**Source extract:**

########

Under Sargon II (721-705) the Assyrians renewed their conquests in the east. Towards the year 720 the extreme north (the territory beyond Lake Urmia) was occupied by Urartu. In the following years northwestern Iran became the main arena of the struggle between Assyria and Urartu. The king of Urartu, Rusa I, strove to bring over to his side against Assyria the rulers of the still existing small dominions, while the Assyrians were in alliance with the king of Manna. In the year 719 two cities of Manna rose against Iranzu, king of that country. Sargon swiftly quelled the rebellion. In the year 716 Rusa I captured twenty-two Mannean strongholds and induced Dayaukku, a governor of a province of Manna, to secede from Assyria. In order to put an end to the influence of Urartu and of its ally Zikirtu on the affairs of Manna, Sargon II undertook a number of expeditions, of which the most important were the sixth and the eighth.
The sixth expedition in 716 is described in the annals and more in detail on Sargon’s stele found in western Iran. About that time the Manneans ceased to obey Iranzu, who must have perished during the rebellion in Manna, as he is no longer mentioned in the texts. While Sargon was continuing his campaign, two Mannean princes overthrew Aza, son of Iranzu. Sargon immediately intervened and set upon the throne in the place of Aza, who had probably died by that time, Ullusunu, another son of Iranzu. However, Ullusunu immediately seceded and attempted to form an alliance with Rusa. Sargon captured Izirtu, the capital of Manna, and after quelling the rebellion restored the throne to Ullusunu, who surrendered.
After seizing much plunder in Manna, Sargon went to the province of Karalla situated on the headwaters of the Lesser Zāb. Aššur-leʾū, prince of Karalla, who had joined the Urartian coalition, was defeated and skinned alive. Karalla was annexed to the province of Lullume (a synonym of Zamua). Itti, the ruler of Alabria, also suffered as a supporter of Urartu and was banished to the west. He was replaced in Alabria by Bēlapaliddina, who became a loyal vassal of Assyria. During that campaign Sargon also attached a number of provinces to Parsua and seized and created a new province of Kišesim, after which he occupied Ḫaṛḫar, which became the center of another new province. Some regions of western Media were annexed to Ḫaṛḫar. Later the Assyrians created here the provinces of Kār-Kašši (or Bīt-Kāri), Saparda, and Mādāya (Media), which retained to a great extent their internal independence.
In 715 Sargon undertook another expedition to the territory of Manna. Dayaukku, the rebellious leader of the Mannean province of Missi, was captured and banished to the Syrian province of Hamath. Provinces that the Urartians had formerly taken from Manna were reincorporated into Manna.

########

**Records:**
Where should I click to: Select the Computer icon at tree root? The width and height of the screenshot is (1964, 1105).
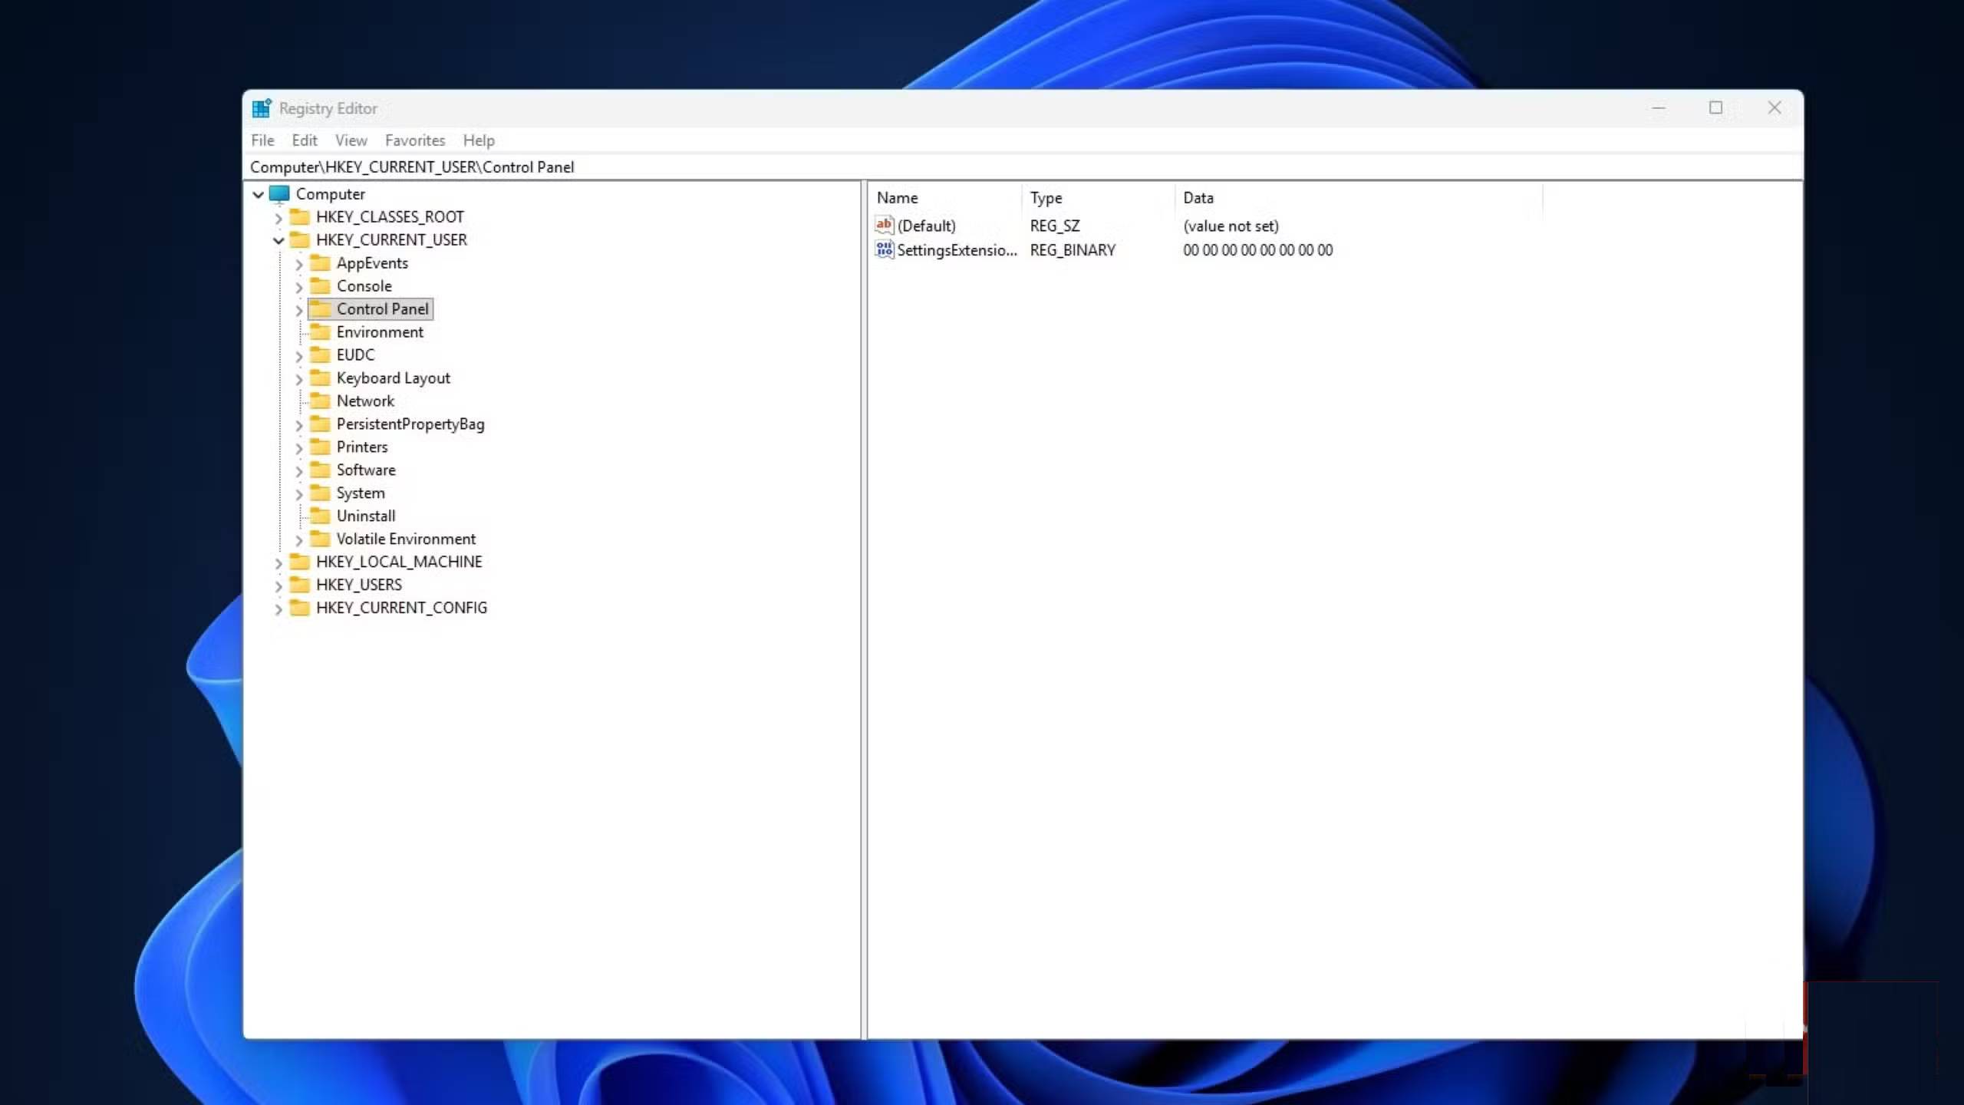pos(281,193)

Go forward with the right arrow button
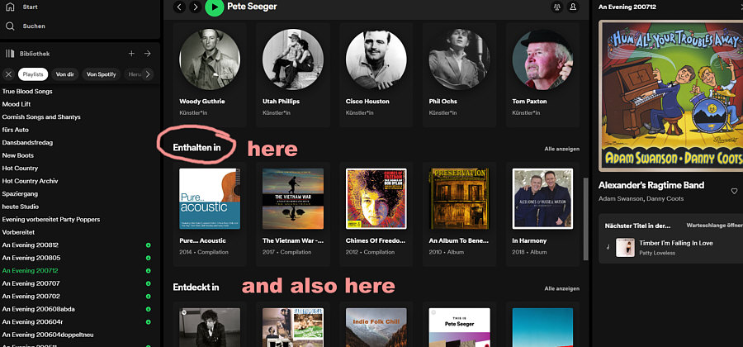click(x=196, y=7)
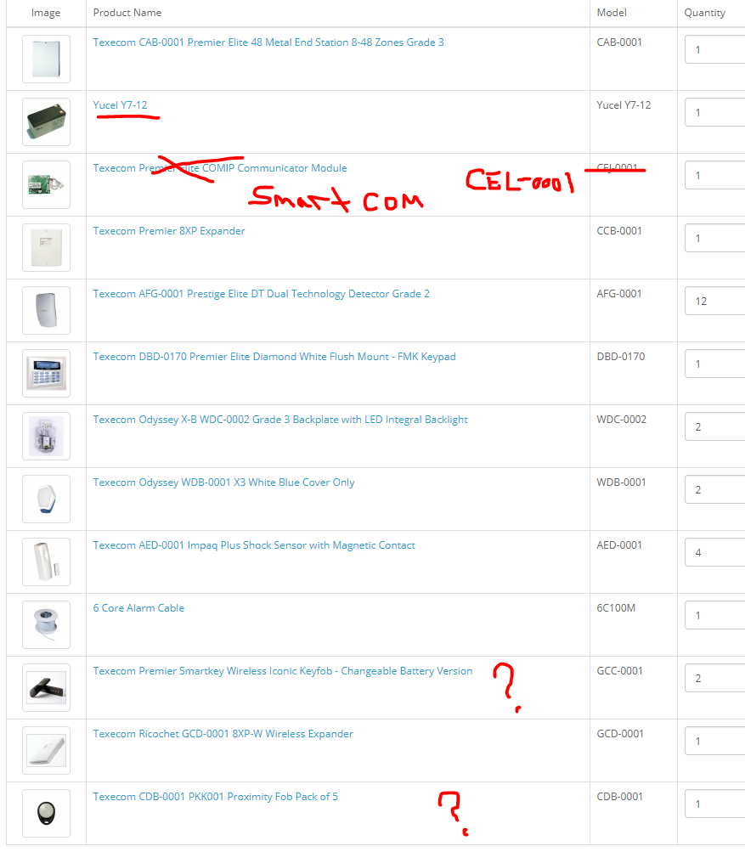Click quantity field for AFG-0001 detector
This screenshot has width=745, height=852.
(715, 301)
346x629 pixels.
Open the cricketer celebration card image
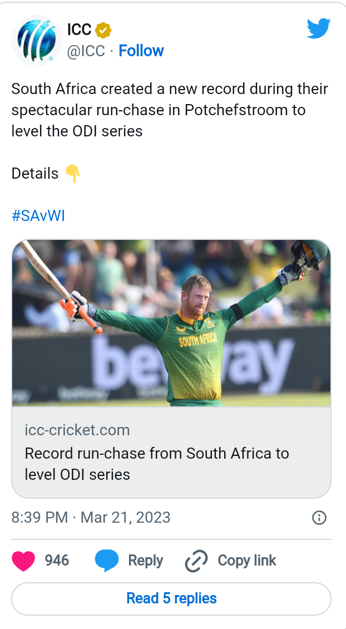[171, 323]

########

**Task instructions:**
1. From the passage on Sargon II's campaigns, list the provinces that the Assyrians later created in the region around Ḫaṛḫar.
2. Continue the passage on Sargon II's campaigns, starting after its last sentence.
The lines that come after the passage on Sargon II's campaigns are separate material.

**The results:**
1. Kār-Kašši (also called Bīt-Kāri), Saparda, and Mādāya (Media)

2.
In 714 Sargon turned against Urartu, making his famous eighth campaign, a lengthy account of which he addressed to the god Aššur. Collecting tribute from the small rulers on his path, Sargon marched to the east along the southern borderlands of the Mannean kingdom which supplied the Assyrian army with provisions stored for that purpose in Mannean strongholds. Next Sargon invaded the territory of Zikirtu (east of northeast of the centers of Manna) and utterly devastated this country and its capital Parda, as well as a dozen strongholds and eighty-four small settlements. Mitatti, the ruler of Zikirtu, who was the principal ally of Rusa, retreated with his forces to join the army of the Urartian king that was advancing to meet the Assyrians. The decisive battle took place near Mount Uauš. Rusa and Mitatti suffered a crushing defeat. The Assyrian army, plundering, burning, and destroying everything on its way, raided the Urartian possessions around Lake Urmia. The lands on the southeastern shores of Lake Urmia and in neighboring regions, seized by the Urartians during the struggles of the preceding years, were annexed or returned to Manna. The influence of Urartu in the Zagros was now removed and Assyrian supremacy established there, not to be challenged until the times of Asarhaddon (680-669 B.C.). However, as subsequent events were to show, the strengthening of Manna held a hidden danger for Assyria.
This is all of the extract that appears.